Image in the U.S.: "I suppose if you compared the Asian to the average American male, Asians would not seem as aggressive. And it may be that we are seen as weak, But I don't necessarily see being less aggressive as something bad. I think it's a matter of confidence. I think if you have confidence then you don't want to subject yourself to stereotypes. So I don't think about comparing myself to the average American. I know I cannot be one because of my background, I think each person from overseas always brings along his own baggage. And although sometimes you wish you could be like the average American, it's not realistic. I don't pretend I will become one, because I know I would never be treated as one. Also, in terms of your appearance or behavior, it's nothing you can change drastically. I think the key thing is values. Believe in who you are instead of trying to become someone you can never become. After a while, I don't care much about image anymore. I just want to be comfortable with myself. Image is relative."
Carolyn Ayon Lee
Carolyn is in her mid-thirties, She is a third generation Korean American who was born and raised in Hawaii,
"Everybody likes Asian American women. They're cute and feminine. But there are also negative stereotypes of Asian women. The typical one is like, Madame Butterfly – about a military officer in Japan who picks up this woman and they have this kid and he abandons her, and she's so faithful, and waits for him to come back. That is traditional.

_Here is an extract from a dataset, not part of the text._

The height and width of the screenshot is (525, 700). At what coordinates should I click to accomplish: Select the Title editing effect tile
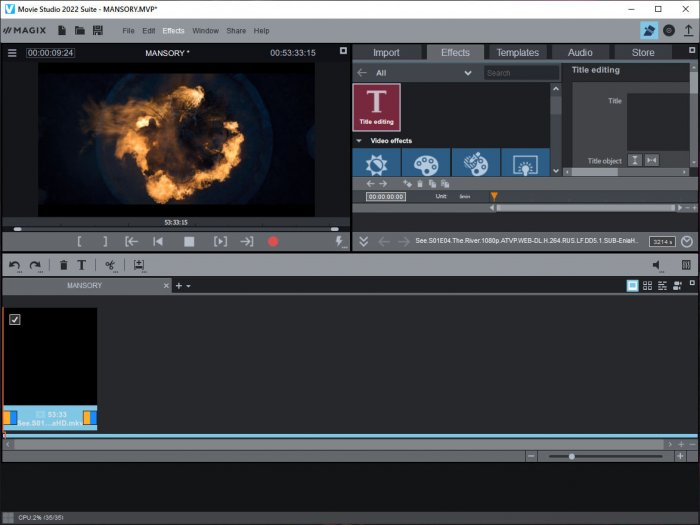pos(376,107)

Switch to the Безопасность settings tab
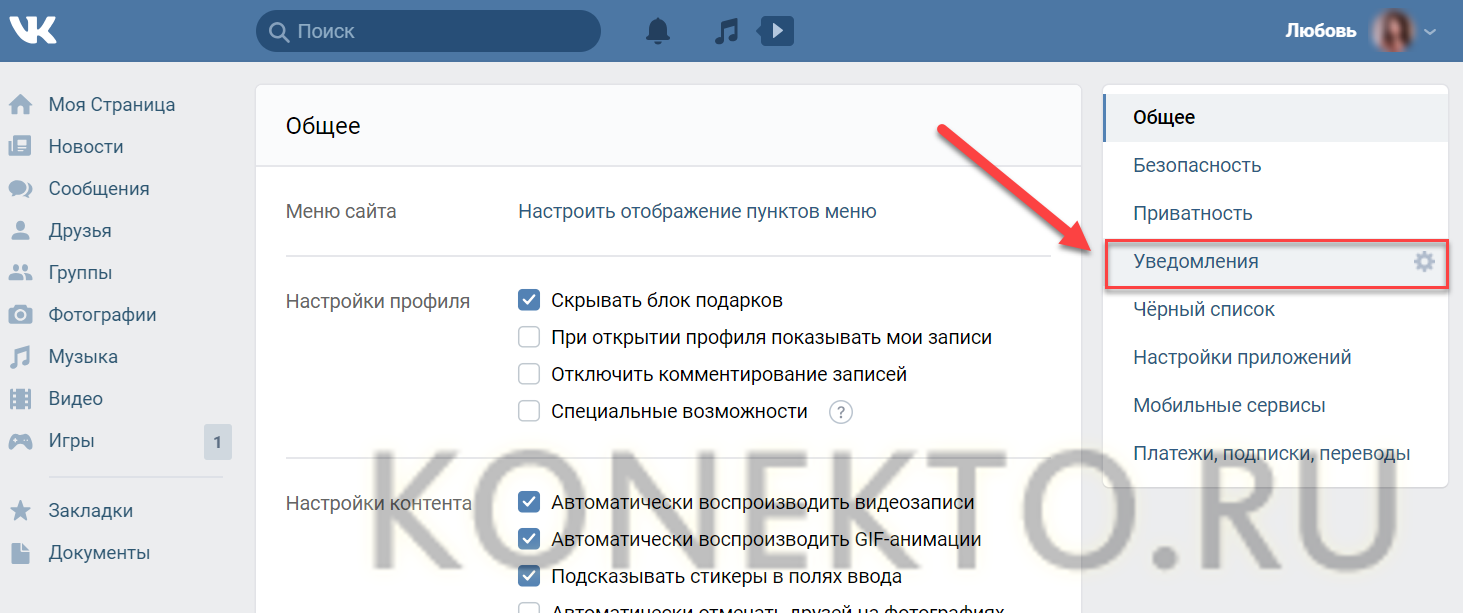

"American men fighting in the Vietnam War pick up bar girls, or American soldiers stationed in Korea pick up bar girls – I don't like that. The Asian women they meet are in that profession because they don't have other advantages like an education or a good family. So American men meeting Asian women overseas in this sort of environment are not meeting very well educated women. So they form an impression of Asian women as sexually available, which I don't like at all. But in general in the American culture, if you're a professional Asian woman, clearly you're not from that class, and you're extremely acceptable. In fact, I think it has become fashionable for white men to marry Asian women. Chinese American women married to white men are really pervasive. You don't really see the reverse as much - Chinese men married to white women.
"So basically it is fun to be an Asian American woman, while for Asian men, it is much more difficult. In general, Asian men are seen as the enemy. We have all these Vietnam movies, and they are called 'gooks,' or 'Japs,' and they are usually men – the enemy, There are some very harmful stereotypes of Asian men – like laundrymen or men with pigtails, so I think it is very hard to be an Asian male, I don't think you can be assertive. If you are, I think you won't get very far because you will be seen as a pugnacious person."
Lee, Joann Faung Jean. Asian American Experiences in the United States: Oral Histories of First to Fourth Generation Americans from China, the Philippines, Japan, India, the Pacific Islands, Vietnam and Cambodia. Jefferson: McFarland, 1991. 121-34.